Importantly, rather than using only one disadvantage index, we selected 11 indices previously used in national and state settings to evaluate the influence of compositional and contextual elements of neighborhood-level disadvantage. Recent research on neighborhood disadvantage and cancer outcomes highlighted the need to utilize multiple measures to identify the factors contributing to cancer burden and inform future prevention efforts (Ortiz et al. 2020). Pairwise correlations between the neighborhood measures showed large variation in the level of correlation across measures. It is important to note that we do not adjust for multiple testing due to the exploratory nature of the study, and because the dataset was not collected with our stated hypotheses in mind (Bender and Lange 2001). The results found here are exploratory and require future confirmatory studies designed to assess the impact of neighborhood disadvantage on lung cancer somatic mutations and include methods that would consider the synergistic effects of such neighborhood measures.

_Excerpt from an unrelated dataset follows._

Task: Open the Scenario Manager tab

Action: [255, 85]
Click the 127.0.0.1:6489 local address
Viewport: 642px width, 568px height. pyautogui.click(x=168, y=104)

Our study had several strengths, including being the first to directly examine the relationship between neighborhood disadvantage and KRAS mutations in NSCLC. This investigation was possible due to access to clinical somatic data, not typically available in larger cancer registries. The EHR data enabled control for individual-level SES factors and risk factors like smoking. The study had some weaknesses. Due to the clinical nature of the data, the sample size was small and there was limited racial/ethnic variation in the sample. Future research may seek to recruit patients from underrepresented populations to better understand the role of race, ethnicity, and disadvantage in NSCLC biology and outcomes. This is especially important as racial/ethnic minorities tend to reside in neighborhoods with worse conditions than their non-Hispanic White counterparts (Osypuk et al. 2009). Additionally, each patient’s home address was obtained at the time of their diagnosis without information about how long they had lived there. There is a significant gap in the literature about timing related to the development of somatic mutations in NSCLC. Future studies should consider residential histories to better understand how neighborhood disadvantage and environment play a role in the timeline of KRAS mutation development. Finally, we lacked information on the details of other mutations in this cohort. Further analysis of concomitant mutations and immune biomarkers would broaden our understanding of the impact of socioenvironmental context on tumor biology. Future studies should include information about the ancestral variation of KRAS mutations and codon-level detail about these and other mutations. There remains a need to determine how KRAS subset differences correlate with smoking status, pollution, neighborhood disadvantage, race, SES, ancestry, and other genomic alterations. Lastly, future studies should assess how race, disadvantage, and somatic KRAS mutations contribute to survival differences.

Although neighborhood disadvantage has been associated with the aggressive biology of some cancers, there is less evidence that the same relationship exists for NSCLC. This study expands the literature by demonstrating that, in our sample of NSCLC patients, several measures of socioeconomic neighborhood disadvantage were significantly associated with KRAS mutations. Understanding the mechanisms that link neighborhood disadvantage to aggressive NSCLC biology in vulnerable populations is vital to develop strategies to overcome disparities in NSCLC.